Может показаться, что «виртуализация» — всего лишь «детская болезнь» переходной экономики: когда приватизация и концентрация капитала зайдут достаточно далеко, могущественные собственники предприятий, производящих реальную стоимость, окажутся достаточно сильными, чтобы покончить с лжепроизводителями, и вопрос решится сам собой. Однако, к сожалению, в поддержании «воды» в «мутном» состоянии заинтересованы далеко не только руководители и владельцы «слабых» предприятий. Уплата налогов «натурой» или путем взаимозачетов, задолженности и расчеты по бартерным схемам открывают возможности для злоупотреблений и личного обогащения как чиновников, так и директоров предприятий. Перефразируя того же Жванецкого, за непереводимой игрой слов стоит непереводимая игра дел.

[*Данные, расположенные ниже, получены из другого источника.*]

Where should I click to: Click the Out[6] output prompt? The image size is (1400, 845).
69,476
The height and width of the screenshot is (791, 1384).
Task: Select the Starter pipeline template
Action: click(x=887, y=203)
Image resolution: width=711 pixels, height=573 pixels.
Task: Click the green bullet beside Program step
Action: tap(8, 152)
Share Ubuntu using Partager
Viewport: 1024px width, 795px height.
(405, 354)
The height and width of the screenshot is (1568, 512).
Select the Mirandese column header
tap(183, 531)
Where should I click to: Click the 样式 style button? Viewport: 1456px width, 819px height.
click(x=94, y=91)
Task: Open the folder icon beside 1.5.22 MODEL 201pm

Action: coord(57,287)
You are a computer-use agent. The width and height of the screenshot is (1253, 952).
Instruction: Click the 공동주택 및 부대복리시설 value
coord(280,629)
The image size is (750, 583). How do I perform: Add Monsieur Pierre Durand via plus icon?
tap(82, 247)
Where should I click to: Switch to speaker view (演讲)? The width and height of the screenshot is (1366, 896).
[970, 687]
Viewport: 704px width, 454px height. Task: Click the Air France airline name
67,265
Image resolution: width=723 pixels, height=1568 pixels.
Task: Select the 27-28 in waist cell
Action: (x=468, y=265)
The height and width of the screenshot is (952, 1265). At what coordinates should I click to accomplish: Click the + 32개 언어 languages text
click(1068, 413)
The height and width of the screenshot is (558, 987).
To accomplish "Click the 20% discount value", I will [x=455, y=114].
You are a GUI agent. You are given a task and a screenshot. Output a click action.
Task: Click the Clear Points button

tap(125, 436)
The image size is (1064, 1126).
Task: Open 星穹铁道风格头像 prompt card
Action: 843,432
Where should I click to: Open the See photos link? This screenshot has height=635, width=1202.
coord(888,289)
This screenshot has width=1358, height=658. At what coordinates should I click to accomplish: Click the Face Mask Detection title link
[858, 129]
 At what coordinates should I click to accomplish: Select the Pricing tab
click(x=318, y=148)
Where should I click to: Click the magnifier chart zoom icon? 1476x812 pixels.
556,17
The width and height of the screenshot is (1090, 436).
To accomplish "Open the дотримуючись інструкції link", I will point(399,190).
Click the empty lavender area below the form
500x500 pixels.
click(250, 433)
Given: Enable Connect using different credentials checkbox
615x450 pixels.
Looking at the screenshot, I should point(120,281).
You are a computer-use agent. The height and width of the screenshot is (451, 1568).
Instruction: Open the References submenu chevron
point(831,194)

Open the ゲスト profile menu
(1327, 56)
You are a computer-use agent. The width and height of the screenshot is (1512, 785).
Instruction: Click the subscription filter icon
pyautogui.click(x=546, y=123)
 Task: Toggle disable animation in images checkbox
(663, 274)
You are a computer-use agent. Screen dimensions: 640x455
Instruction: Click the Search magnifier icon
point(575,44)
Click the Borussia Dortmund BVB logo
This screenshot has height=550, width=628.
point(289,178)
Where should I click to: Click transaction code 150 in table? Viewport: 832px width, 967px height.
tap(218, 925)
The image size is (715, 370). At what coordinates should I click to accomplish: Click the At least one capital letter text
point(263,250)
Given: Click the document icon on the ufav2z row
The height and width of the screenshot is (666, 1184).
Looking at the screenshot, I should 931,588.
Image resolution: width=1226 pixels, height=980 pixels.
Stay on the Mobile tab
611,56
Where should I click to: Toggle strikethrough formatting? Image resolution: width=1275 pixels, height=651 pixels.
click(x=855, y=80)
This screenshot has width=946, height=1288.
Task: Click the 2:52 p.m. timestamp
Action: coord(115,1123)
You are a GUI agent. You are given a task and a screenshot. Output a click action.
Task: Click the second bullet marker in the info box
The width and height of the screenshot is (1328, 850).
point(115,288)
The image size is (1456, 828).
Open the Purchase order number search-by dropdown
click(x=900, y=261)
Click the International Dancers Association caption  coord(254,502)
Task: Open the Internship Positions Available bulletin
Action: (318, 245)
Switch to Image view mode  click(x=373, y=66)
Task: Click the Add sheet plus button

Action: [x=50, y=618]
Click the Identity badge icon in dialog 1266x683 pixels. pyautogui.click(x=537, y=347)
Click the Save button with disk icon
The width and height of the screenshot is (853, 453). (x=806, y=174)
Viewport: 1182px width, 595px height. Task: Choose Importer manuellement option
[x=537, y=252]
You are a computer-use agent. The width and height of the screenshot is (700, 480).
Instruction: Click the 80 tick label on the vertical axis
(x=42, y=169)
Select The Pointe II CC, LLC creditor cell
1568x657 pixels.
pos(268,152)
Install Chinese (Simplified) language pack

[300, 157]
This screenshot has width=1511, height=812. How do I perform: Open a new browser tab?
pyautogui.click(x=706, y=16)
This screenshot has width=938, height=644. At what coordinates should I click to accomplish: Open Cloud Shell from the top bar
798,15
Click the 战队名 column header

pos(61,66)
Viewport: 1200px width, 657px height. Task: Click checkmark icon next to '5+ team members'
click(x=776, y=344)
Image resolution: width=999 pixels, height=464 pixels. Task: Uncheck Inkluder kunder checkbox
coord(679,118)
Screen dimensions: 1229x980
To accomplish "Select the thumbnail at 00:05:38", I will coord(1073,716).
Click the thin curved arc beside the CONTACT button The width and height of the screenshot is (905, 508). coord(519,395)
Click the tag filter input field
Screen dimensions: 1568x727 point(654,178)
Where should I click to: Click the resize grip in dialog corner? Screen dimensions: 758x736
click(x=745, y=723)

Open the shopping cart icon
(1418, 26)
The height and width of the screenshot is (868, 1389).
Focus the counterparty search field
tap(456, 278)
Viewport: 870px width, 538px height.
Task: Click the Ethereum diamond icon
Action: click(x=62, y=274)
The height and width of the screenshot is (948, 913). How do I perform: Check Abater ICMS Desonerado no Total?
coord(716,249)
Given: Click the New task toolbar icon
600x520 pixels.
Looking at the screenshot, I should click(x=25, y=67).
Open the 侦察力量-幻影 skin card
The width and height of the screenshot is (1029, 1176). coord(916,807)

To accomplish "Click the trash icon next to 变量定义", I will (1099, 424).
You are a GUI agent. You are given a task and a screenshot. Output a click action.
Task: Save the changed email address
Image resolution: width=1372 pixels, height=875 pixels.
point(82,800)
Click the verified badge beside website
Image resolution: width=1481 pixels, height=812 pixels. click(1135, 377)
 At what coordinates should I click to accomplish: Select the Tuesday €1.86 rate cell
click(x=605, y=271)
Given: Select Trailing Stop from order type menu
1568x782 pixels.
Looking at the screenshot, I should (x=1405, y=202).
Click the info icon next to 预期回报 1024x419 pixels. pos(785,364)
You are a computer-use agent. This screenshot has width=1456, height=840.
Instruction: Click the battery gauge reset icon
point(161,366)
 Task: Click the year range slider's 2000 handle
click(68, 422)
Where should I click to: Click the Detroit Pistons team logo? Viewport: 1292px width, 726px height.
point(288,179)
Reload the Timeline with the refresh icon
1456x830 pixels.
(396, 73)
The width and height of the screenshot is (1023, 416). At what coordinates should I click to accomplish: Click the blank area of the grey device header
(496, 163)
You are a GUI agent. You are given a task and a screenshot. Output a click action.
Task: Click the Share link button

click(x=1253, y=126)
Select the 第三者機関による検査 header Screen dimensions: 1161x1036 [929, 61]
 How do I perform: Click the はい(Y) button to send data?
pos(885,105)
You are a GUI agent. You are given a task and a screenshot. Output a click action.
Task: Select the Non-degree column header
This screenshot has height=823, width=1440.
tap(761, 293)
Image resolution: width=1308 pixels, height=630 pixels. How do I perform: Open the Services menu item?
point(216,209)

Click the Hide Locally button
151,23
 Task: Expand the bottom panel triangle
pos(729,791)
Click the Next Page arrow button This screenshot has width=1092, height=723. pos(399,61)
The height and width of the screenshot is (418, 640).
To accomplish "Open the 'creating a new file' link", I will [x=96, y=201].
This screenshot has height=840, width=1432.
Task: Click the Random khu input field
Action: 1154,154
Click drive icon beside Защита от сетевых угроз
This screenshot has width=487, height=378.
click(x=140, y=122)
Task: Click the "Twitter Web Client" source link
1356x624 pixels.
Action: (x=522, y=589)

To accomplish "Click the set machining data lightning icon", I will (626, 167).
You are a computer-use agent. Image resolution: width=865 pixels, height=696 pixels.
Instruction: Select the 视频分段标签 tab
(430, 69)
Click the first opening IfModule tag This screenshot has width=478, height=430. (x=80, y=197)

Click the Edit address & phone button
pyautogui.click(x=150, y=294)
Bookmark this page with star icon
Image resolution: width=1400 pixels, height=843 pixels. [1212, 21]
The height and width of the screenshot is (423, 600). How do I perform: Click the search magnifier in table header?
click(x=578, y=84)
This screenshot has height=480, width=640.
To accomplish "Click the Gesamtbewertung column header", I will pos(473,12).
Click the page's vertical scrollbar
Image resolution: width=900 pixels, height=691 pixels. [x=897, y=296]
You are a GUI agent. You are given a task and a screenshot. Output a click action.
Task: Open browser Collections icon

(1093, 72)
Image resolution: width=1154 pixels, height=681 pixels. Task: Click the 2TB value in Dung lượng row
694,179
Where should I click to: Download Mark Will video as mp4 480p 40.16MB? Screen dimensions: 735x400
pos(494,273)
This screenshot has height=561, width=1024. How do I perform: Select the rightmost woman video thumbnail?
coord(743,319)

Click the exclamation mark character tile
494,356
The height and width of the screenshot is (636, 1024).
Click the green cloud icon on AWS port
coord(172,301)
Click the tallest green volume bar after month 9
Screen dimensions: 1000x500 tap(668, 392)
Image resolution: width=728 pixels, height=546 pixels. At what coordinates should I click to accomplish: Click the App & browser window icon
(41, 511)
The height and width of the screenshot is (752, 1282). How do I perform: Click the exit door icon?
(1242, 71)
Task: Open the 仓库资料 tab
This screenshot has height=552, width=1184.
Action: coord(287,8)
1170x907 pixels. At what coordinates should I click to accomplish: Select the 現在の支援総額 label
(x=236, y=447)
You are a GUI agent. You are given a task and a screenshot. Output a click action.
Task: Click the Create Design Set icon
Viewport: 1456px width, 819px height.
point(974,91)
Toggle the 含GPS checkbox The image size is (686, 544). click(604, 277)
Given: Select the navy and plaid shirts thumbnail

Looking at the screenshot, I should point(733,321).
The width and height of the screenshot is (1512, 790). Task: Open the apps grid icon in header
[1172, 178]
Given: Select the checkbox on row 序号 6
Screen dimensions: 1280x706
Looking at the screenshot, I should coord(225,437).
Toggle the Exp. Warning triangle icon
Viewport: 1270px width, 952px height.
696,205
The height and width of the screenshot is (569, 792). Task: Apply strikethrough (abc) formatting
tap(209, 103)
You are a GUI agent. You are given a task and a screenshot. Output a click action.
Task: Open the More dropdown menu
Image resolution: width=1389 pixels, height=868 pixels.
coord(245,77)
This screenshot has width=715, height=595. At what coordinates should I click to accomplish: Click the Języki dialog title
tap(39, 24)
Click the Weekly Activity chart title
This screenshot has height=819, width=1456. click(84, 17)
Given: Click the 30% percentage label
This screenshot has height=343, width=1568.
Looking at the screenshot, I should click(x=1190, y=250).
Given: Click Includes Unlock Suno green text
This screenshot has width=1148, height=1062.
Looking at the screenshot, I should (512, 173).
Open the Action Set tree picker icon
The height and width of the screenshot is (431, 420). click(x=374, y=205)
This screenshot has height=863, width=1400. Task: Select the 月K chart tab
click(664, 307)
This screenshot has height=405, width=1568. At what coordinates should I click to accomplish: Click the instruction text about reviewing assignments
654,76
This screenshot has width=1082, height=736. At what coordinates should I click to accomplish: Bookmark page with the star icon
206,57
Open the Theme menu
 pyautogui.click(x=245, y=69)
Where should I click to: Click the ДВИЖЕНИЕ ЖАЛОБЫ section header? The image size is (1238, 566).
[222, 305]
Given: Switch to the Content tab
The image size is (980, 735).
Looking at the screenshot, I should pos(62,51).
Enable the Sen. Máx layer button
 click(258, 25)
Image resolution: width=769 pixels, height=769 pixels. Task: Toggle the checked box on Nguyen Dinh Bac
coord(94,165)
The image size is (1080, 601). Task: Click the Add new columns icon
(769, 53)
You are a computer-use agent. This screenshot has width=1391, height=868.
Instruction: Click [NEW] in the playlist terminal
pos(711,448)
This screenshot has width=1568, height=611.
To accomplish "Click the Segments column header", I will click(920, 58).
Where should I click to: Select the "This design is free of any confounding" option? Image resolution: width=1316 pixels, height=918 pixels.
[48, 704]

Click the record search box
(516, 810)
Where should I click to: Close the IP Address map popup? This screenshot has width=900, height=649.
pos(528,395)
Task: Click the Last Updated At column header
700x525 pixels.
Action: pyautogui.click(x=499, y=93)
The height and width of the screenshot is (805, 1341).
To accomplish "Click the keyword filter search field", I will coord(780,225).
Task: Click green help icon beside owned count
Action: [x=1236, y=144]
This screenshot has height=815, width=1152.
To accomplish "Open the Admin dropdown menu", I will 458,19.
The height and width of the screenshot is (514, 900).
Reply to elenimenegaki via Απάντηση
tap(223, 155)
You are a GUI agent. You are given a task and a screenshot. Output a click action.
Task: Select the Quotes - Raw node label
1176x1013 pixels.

Например, чем больше доля налогов в себестоимости продукции, тем, казалось бы, труднее должно быть предприятиям платить по счетам и тем сильнее должны они давить на должников, требуя своевременного расчета. Но наши исследования, основанные на данных Госкомстата за 1997 год, показали, что в Украине дело обстояло как раз наоборот: чистая суммарная просроченная задолженность предприятий отрасли (то есть разность между кредиторской и дебиторской задолженностью) была тем больше, чем меньше налогов платилось в этой отрасли на одну гривню реализованной продукции. При этом самые прибыльные (и формально несущие самую, казалось бы, тяжелую налоговую ношу) отрасли нефтегазового комплекса (НГК) оказались и главными кредиторами, а практически все остальные отрасли — нетто-должниками. Если исключить из рассмотрения НГК, парадоксальная зависимость исчезает.

Таким образом, прибыль, полученная предприятиями НГК, была в значительной степени «виртуальной», поскольку включала невзысканные долги, часто безнадежные, однако высокие налоги с этой прибыли платить все же приходилось. Обычно считается, что предприятия стремятся любыми путями избежать такой ситуации, когда их поступления очень нестабильны, а обязательства, наоборот, жесткие. При этом резко увеличивается риск, поскольку нет никакой уверенности, что в критический момент, когда наступит последний день уплаты налогов, на счету окажется нужная сумма денег, ведь потребители не спешат рассчитываться. Однако недостатка в желающих торговать нефтью и газом не наблюдалось. Кому же и зачем нужен такой странный бизнес?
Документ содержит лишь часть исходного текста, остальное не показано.